吾、東海に“おきな”という魚栖(す)めり。甚だ大にして、稀に背のあらわるることあり。嶋の如く山の如し。その出る時は海底鳴ること雷の如く、鯨も逃走(にげはし)となり。
またいつのころにや、志摩の小平治というもの、台湾へ漂着せしことあり。その北の方へ漂う中、一夜おりおり火燃え出でて、海上一面に火になると見えしが、消失(きゆ)ればいづくともなく法螺吹ごとき响(おと・ひびき)せしと、語りしといい伝う。これも大魚なるにや。

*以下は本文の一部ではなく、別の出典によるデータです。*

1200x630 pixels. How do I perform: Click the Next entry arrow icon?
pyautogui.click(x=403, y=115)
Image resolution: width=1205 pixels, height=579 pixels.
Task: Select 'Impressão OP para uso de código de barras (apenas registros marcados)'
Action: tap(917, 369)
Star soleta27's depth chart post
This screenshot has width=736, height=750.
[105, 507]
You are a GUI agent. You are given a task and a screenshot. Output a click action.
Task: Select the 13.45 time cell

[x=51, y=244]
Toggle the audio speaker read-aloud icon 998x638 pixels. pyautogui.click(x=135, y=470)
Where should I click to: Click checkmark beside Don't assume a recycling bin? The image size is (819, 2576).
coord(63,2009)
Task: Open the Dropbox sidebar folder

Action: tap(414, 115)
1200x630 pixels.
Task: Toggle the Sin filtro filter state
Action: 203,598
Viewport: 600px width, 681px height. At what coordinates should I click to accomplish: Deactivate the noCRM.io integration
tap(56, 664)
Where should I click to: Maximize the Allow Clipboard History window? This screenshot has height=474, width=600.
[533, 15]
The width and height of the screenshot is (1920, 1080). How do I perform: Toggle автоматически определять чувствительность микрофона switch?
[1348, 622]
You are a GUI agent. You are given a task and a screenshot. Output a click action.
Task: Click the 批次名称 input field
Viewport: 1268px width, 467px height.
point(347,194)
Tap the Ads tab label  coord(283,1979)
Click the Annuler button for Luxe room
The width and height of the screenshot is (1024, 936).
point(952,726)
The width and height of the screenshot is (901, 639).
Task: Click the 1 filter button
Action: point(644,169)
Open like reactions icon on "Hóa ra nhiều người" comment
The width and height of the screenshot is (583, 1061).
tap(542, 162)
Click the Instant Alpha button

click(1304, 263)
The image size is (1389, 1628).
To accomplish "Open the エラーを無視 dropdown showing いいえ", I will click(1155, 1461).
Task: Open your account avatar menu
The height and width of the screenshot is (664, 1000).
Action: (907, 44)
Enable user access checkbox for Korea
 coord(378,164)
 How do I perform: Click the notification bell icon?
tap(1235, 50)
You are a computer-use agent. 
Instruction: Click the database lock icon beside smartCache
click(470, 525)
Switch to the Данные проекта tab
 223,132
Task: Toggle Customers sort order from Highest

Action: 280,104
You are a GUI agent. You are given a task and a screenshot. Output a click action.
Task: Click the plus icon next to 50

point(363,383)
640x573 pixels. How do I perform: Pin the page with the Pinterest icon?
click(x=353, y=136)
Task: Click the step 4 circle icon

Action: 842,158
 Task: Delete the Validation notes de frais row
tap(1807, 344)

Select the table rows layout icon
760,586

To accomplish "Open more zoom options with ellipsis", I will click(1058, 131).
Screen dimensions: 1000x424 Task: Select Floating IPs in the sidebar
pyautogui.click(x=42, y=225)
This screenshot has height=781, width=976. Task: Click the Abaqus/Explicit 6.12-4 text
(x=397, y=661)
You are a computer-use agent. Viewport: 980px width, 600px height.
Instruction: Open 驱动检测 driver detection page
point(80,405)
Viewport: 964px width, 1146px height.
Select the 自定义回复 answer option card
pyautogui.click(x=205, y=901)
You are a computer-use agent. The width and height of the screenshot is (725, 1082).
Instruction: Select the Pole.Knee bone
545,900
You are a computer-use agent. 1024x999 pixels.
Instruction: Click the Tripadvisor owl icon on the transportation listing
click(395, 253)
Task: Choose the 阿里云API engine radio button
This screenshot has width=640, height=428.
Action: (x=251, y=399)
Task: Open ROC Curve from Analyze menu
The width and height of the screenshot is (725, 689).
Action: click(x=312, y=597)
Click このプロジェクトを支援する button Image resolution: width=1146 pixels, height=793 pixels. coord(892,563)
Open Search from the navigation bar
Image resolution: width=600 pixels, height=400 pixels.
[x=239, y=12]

又、西洋人、北海にて廻り三里許(ばかり)の島を見て船を繋(かけ)、陸(くが)に上り、飯を炊き、食おわりて、䌫(ともづな)を解き、二三十里程も行し比(ころ)、大海俄に渦まきさわぐ。あやしとみるに、彼島くるくると廻り、沈失(しずみうせ)たり。これは北海の大魚“ミコラコスニユス”というものの背にて、ありしよし語(かたる)となん。詳に『紅毛雑話』にみる。
■原文
くぢら 唐韻に鯨鯢の字を用ゆ。萬葉集にいさなといふ。漢名海鰌綱目に出づ。魚中の大なるものなり。冬は南に往き春は北に往く。状、肥圓にして長大なり。色蒼黒、鱗なし。頭は牛の如く、尾は横につく。魚の玉茎玉門あるはこれのみなり。
俚諺に一浦一鯨を獲るときは七郷の賑なりと。實に漁家の獲の第一なり。種类多し、ゆへに傳聞ところ左に記す。
せび鯨、好んて水面に浮ぶ。背乾の義なり。ながす鯨、身長くして矛の如し。ざとう鯨、瞽者の如し。ゆへに名つく。あかほう鯨、赤色なるかゆへに名つく。むかで鯨、五つの鬛十二の脚あり蜈蚣に似たり。此鯨特り大毒ありて漁人も懼る。さかまた鯨、倒戟のいひなり。尖れる鰭うしろに向ふ。よつて名づく。又ないさ五島志ほ五島おほなん五島あり。又あそび鯨かつを鯨こ鯨いわし鯨ぬそ鯨まつこ鯨あり。これ大魚といへとも毫末も捨る㪽なし。油をとると一魚数十石にすぐ。骨もこやしとなし、農家の助け少なからす。世用もまた多しとす。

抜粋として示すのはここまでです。